-- MATERIAL FOR THIS TASK follows --

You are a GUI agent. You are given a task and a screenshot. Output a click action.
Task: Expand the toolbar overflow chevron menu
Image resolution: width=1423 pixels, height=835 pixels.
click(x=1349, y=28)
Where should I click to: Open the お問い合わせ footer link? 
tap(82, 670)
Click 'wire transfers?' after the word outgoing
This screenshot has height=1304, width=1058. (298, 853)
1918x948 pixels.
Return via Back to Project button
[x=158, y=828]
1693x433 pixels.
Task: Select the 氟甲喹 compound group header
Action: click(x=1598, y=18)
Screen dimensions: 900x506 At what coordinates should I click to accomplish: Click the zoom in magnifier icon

-- MATERIAL FOR THIS TASK concluded --

_REQUIRED WORK_: Every one of the records is to be copied word for word.

_OUTPUT OF THE EXERCISE_:
You are a GUI agent. You are given a task and a screenshot. Output a click action.
Task: Expand the toolbar overflow chevron menu
Image resolution: width=1423 pixels, height=835 pixels.
click(x=1349, y=28)
Where should I click to: Open the お問い合わせ footer link? 
tap(82, 670)
Click 'wire transfers?' after the word outgoing
This screenshot has height=1304, width=1058. (298, 853)
1918x948 pixels.
Return via Back to Project button
[x=158, y=828]
1693x433 pixels.
Task: Select the 氟甲喹 compound group header
Action: click(x=1598, y=18)
Screen dimensions: 900x506 At what coordinates should I click to accomplish: Click the zoom in magnifier icon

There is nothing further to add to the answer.